Lawmakers can take steps to ensure all Oregonians, regardless of the color of their skin, have an opportunity to get ahead. Some of these include:

Raising the minimum wage. People of color make up a disproportionate share of the minimum wage workforce.[4] A full-time minimum wage worker does not earn enough to meet a family’s basic needs. Minimum wage workers need a substantial raise.

Making it harder for employers to steal wages. Too often employers commit wage theft by forcing workers to work off the clock, stealing tips or not paying their workers at all. Given that wage theft more commonly affects low-income workers,[5] it disproportionately harms Oregonians of color. Lawmakers need to put in place new rules that make it harder for dishonest employers to engage in wage theft and easier for workers to recover stolen wages.

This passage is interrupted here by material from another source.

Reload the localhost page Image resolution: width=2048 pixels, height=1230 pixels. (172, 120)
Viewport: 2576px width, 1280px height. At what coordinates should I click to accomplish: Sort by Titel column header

Ensuring all children have health insurance coverage. Children need access to quality health care if they are to grow up healthy and succeed in school and life. In Oregon, about 17,600 children lack health insurance because of their immigration status. Lawmakers should enact the Cover All Kids legislation to ensure all children in Oregon have access to quality care.

Investing more in education. Oregon children sit in some of the nation’s most crowded public school classrooms. And about half of Oregon children arrive to kindergarten without having attended preschool, which helps prepare children to succeed academically.